In terms of what’s best for your father-daughter relationship, the best combination is when both of you score less than 10. This means both of you are glad that the daughter is becoming financially self-reliant. Although daughter may turn to dad for advice when she’s in a financial jam, she won’t expect or ask him to give her money—and he won’t feel that the loving thing to do is to give money. But since many daughters and fathers aren’t in this group, financial issues often detract from your relationship.

Let’s start with this “golden rule”: “Those who have the gold make the rules.” Daughters and fathers have to understand that when she accepts the “gold” from her father, there are usually strings attached—strings that may be invisible at first but eventually become heavy ropes around both your necks. For instance, she may consider the money dad gives her to be a “gift”, but he might consider it to be a “loan”—money that he expects to be repaid when his daughter can afford it. Other times you both agree that it is a loan, but it’s not made clear when the money is supposed to be repaid. At some later date dad may feel taken advantage of because daughter hasn’t repaid a dime when she clearly has the money. Resentment can also occur if dad gives or loans money to another child, without making the same gift or loan to his daughter.

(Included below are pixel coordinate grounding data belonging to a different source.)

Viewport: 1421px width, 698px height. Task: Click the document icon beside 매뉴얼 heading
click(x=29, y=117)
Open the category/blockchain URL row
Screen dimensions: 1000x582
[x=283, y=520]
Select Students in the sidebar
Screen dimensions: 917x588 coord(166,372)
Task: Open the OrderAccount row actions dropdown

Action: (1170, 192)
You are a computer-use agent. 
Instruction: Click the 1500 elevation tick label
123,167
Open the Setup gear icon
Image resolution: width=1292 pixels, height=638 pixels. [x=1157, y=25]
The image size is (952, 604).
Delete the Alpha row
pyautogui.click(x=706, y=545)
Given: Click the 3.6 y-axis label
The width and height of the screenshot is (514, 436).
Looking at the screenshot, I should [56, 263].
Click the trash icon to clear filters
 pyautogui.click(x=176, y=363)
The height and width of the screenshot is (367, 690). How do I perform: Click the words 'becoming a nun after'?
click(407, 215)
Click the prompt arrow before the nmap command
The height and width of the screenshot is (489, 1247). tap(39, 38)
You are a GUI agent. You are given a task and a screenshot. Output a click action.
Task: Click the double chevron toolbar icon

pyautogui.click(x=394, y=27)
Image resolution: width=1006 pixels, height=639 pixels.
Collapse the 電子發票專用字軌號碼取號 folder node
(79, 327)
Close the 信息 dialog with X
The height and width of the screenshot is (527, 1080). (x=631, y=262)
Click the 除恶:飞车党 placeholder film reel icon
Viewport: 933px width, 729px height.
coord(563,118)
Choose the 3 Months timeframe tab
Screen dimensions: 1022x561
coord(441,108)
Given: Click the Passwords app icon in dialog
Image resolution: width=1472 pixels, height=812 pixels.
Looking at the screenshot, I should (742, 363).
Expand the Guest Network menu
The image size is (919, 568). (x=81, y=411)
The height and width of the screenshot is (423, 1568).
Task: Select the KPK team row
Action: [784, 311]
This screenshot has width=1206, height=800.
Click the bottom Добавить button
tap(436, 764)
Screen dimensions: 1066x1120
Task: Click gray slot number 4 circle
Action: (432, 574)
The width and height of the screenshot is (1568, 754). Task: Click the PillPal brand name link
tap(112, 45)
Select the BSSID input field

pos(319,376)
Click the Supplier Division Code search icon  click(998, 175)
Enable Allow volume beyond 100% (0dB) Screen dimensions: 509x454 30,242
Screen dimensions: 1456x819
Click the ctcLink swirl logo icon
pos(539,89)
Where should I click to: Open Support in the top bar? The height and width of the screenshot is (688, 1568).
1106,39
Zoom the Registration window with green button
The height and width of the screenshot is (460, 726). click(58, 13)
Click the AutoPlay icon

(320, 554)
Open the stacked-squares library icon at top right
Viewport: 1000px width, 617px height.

But the biggest risks involve obligation and entitlement. Depending on how dependent the daughter is on her father’s money, she may feel obligated to do things she doesn’t want to do—little things like spending time with dad when she really doesn’t want to or big things like going into a career she has no interest in because dad footed the bill for her expensive college education. While a daughter may feel obligated, a dad may feel entitled—entitled to have a say in how his money is spent: what school his daughter should attend, what jobs she should apply for.

As fathers or as daughters, we need to recognize the way money affects our relationship and to communicate honestly with one another about our feelings, our beliefs, and our expectations.

These excerpts are from Embracing Your Father: How To Build The Relationship You Always Wanted With Your Dad by Dr. Linda Nielsen.